_Dataset records_:
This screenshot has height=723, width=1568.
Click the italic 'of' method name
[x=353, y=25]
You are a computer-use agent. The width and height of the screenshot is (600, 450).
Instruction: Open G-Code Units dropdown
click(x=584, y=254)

_Your instructions_: Restate the whole listing exactly, leaving out nothing.

_Written solution_:
This screenshot has height=723, width=1568.
Click the italic 'of' method name
[x=353, y=25]
You are a computer-use agent. The width and height of the screenshot is (600, 450).
Instruction: Open G-Code Units dropdown
click(x=584, y=254)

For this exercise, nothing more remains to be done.